Sunday, December 31, 2006

Saddes day of my life. what I should of done but didnt.

31th... the day before the new year...
5.50am sitting in the airport. first time I didnt have much to say... but talking shit, telling and lisening to stupid jokes that was actually funny and kept looking at the clock to check how much time do I have left and hopping, wishing I had more. And but still, didnt have much to say... I guess I didnt say shit is coz I'd go crybaby on my family and girlfriend. ya, I am a crybaby. I'm sucker when it comes to goodbyes.
Ticket says boarding time 0630. I went in at 6.15am. wishing I should of used my last 15minits to say what I wanted to say. but no, I was too worrried that I might miss my plane. everyone knows that won't happen. it was bloody 6.00 in the morning! the people that check in after me still got on the plane! but no, I was too proud. dont want anyone to see me cry! who the fuck cares! they dont know me! I'm leaving for a fucking long time, I have right to! but no.... I was being stupid. thinking too much.
My good byes... when I think back, it was fucked up ay!. only if I could of gone back in time, I'd walk up behind ME while ME is saying ME's goodbyes, tap his back...when ME truns around give ME a nice hard Tyson punch in ME's face. then pick ME up and tell ME to say what ME, I wanted to say to my
big brother : now that your back with the family, you have to take care of them. like our wild little sister that gets drunk alot. make sure she's ok and not getting in trouble. take care of mum and dad... mum still crying, dad pretending not to...they'll be over it soon. and love you bro... even tho we sometime dont see eye to eye. hahaha, get it??? eye?? I gave you a blue eye one time?? nvm... but ya, you take care dude.

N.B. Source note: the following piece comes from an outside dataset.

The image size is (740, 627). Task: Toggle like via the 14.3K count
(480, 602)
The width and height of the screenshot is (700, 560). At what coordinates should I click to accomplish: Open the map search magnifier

my 2 bests mates : stoping being a dicks. thats all. no, joking... we'v been friends for like for ever longer as cuzens. this might sound gay to some people. fuck them... you'v always been there for me when I needed a friend. well, you guys still can but not like always. gona miss you guys man! hanging out, talking shit and STOOMING! love you guys. take care of tadpole for me mates. she's got my heart.

lastly, my darling going to miss dradfully girlfriend : please dont cry... coz everytime you cry I'll cry harder. I'll miss you every second we'er apart... like when my eyes blink while I'm looking at you, when I just let go of your hand, and like when I turn around and walk away. you make me so happy, you have my heart that why I'm feeling so sad. I love you...

Then............. ask ME to wipe ME's face, slap MEself over the head. then back to my time. then I'd feel abit better about myself but it doesn't work like that, does it....

For my darling girlfriends eyes only.
so, in a few minits I'll lying in my bed lisening to Damien Rice " the blowers daughter" crying myself to sleep. I missing you!!!! yes you!!! I know your reading my blog. say it with me... "WE" will work... ok.

1 Comments:

Blogger Cinderella said...

Ing here. I read your blog when we were celebrating New Year's Eve at the Other Office. Ollie, Apui and Balan did too. I'm overwhelmed by the emotion involved.

You're so loved...

I love you so much Tingang. I don't even need to tell you for you to know... your goodbye was good for me, everything you do was good for me so even if you had done it differently, feelings wouldn't be any different.

I love you. I love you. I love you.

I can't stop thinking of you and I realise this is sounding more like a Hallmark card by the minute but I'm a girl and I'm allowed to be a pussy.

Hugs. I dreamt of you in my sleep just now and you were hauntingly real. I felt like I could reach out and just touch you. And I woke up, I woke up to the darkness and when I turned to my left, the bed was empty. And I've never felt loneliness so cold...

This pain will go away soon hopefully and be replaced by growing love for you day by day. I pray for your well being. Take care, sweetie. Hugs. Love.